In New Jersey, 3M, together with several co-defendants, is also defending numerous cases in federal court brought by individuals with private drinking water wells near certain DuPont and Solvay facilities that were allegedly supplied with PFAS by 3M. 3M settled for an immaterial amount with the plaintiffs in certain cases that sought property damages, and for those cases requiring court approval, such approval was granted in May 2025. Plaintiffs in the remaining individual cases allege personal injuries to themselves or to their adult children. In addition, 3M and several other defendants were named in a complaint filed in New Jersey state court in May 2025 by individuals who resided near Solvay’s facility and who allege personal injuries to themselves or to their children from PFAS exposure. 3M has not been served yet.
3M and Middlesex Water Company are defending a putative class action filed in New Jersey federal court in November 2021 by individuals who received drinking water from Middlesex Water Company that was allegedly contaminated with PFOA. In May 2022, Middlesex Water Company filed a third-party complaint against the Company in New Jersey state court in a putative class action brought by customers of the water company, seeking contribution and indemnity from the Company. In November 2023, Middlesex Water Company dismissed its third-party complaint against the Company in connection with the settlement of Middlesex Water Company's separate action against 3M. The parties to the New Jersey federal and state court class actions have agreed to settle these cases for an immaterial amount, subject to court approval. In March 2023, a personal injury lawsuit was filed against 3M and Middlesex Water Company by another Middlesex Water Company customer. The case is now proceeding in discovery.
In South Carolina, a putative class action lawsuit was filed in South Carolina state court against 3M and other defendants in March 2022. The lawsuit alleges property damage and personal injuries from contamination from PFAS compounds used and disposed of at the textile plant. The complaint seeks remedies including damages, punitive damages, and medical monitoring. The case has been removed to federal court. In August of 2024, a companion personal injury case was filed in South Carolina. 3M removed this case to federal court. Discovery is proceeding in both cases.

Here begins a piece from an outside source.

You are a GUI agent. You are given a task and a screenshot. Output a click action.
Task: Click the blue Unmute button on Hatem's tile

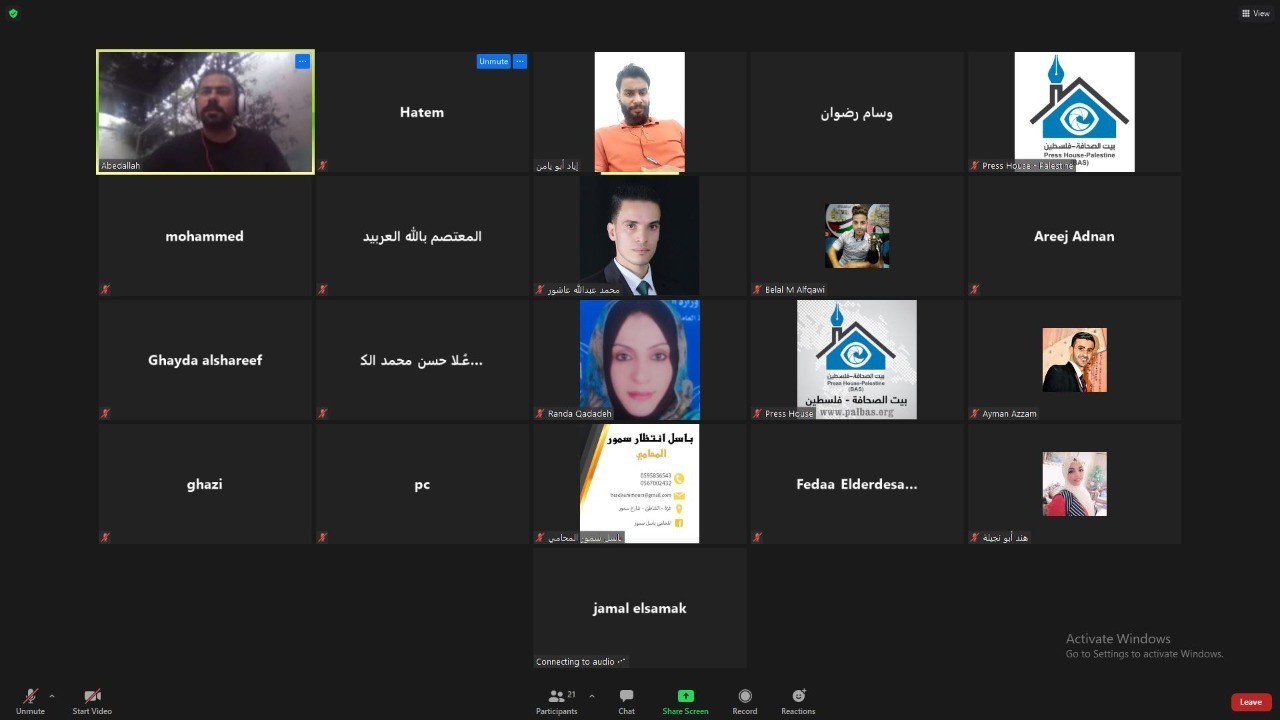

In January 2025, eight water systems that opted out of the PWS Settlement filed complaints in South Carolina state court against 3M and other defendants, alleging PFAS contamination from a variety of industrial sources. 3M removed all eight cases into the AFFF MDL in federal court in February 2025. In April 2025, plaintiffs filed motions to remand all eight cases to state court. In May and June 2025, nine additional water providers that opted out of the PWS Settlement filed complaints against only 3M in South Carolina federal court outside the AFFF MDL, alleging PFAS contamination from a variety of industrial sources. In June 2025, 3M identified the cases as related to the AFFF MDL. 3M has not yet responded to the complaints.
In Massachusetts, a putative class action lawsuit was filed in August 2022 in state court against 3M and several other defendants alleging PFAS contamination from waste generated by local paper manufacturing facilities that was subsequently incorporated into biosolids. The lawsuit alleges property damage and seeks medical monitoring on behalf of plaintiffs within the Town of Westminster. This case was removed to federal court, where it was consolidated with a previously-filed federal case involving similar allegations and claims against 3M’s co-defendants. In February and March 2024, 3M and the remaining defendants answered the complaint and filed cross claims against one another. The case is now proceeding in discovery and class certification. In April 2025, the class action was consolidated with another class action brought by the same plaintiffs against different defendants. Class certification proceedings in the original action are stayed until April 2026 to allow the cases to proceed to a single class certification hearing, which is expected in the third quarter of 2026. No trial date has been set. In October 2024, one of the former plaintiffs in the putative class action filed a separate suit in Massachusetts state court against 3M and other defendants alleging PFAS-related personal injury as well as property damage to a private well. 3M filed a motion to dismiss that case in June 2025, which remains pending. In March 2025, another resident of Westminster, Massachusetts filed an additional suit against 3M and other defendants alleging PFAS-related personal injury. 3M has not yet responded to that complaint.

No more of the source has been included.